There was a great line I couldn't quite remember from "One Hundred Years of Solitude" Search engines & ChatGPT couldn't recall it either from my bad description Wrote a little 20 line program to read the whole book and found it in a minute, cost 25 cents Wild times we live in

Dec 30, 2023 · 5:28 PM UTC

Being able to apply bulk ad-hoc intelligence to tasks like this makes so many things feasible that weren't before. Doing things like academic research where you need to crawl through huge tomes is going to get so fun and efficient.
Replying to @GrantSlatton
This is amazing with enormous potential for literary and archival research. Thanks for sharing, Grant.
It’s going to be so much easier to search digital archives with this tech. Put your dissertation topic into a program and kick off a script to run overnight and read a thousand books looking for relevant information.
Replying to @GrantSlatton
Didn't know about ai_fn before. Thanks for sharing!
@AskMarvinAI is a very useful little library for quick scripts like this
Replying to @GrantSlatton
curious if a text-embedding + cosine similarity would work well here too, then it'd be free!
Yep
For those allergic to paying for inference or who have data they may not want to send off to someone else's servers, this can easily be done locally.
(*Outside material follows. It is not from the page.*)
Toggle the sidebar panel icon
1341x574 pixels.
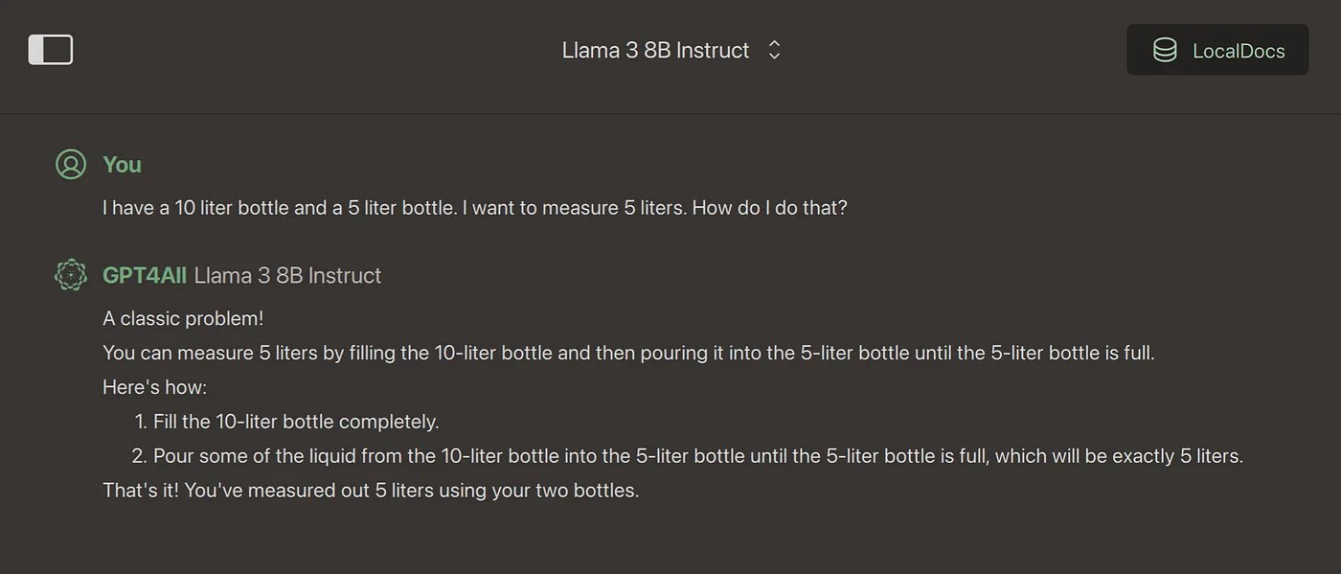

Using Nomic's Embed4All (which as far as I can tell is CPU-optimized SBert) and a cosine similarity search also finds the passage!
Replying to @GrantSlatton
Very interesting. For a total newbie, what are the tools here?
Replying to @benmaritz
This is using the @AskMarvinAI library from @AAAzzam which makes writing these types of little scripts trivial. Internally it's delegating to the @OpenAI API (gpt-3.5-turbo, specifically).
Replying to @GrantSlatton
Also dang that is a good quote
Hit me like a truck the first time I read it. Stuck with me all these years but forgot the exact wording!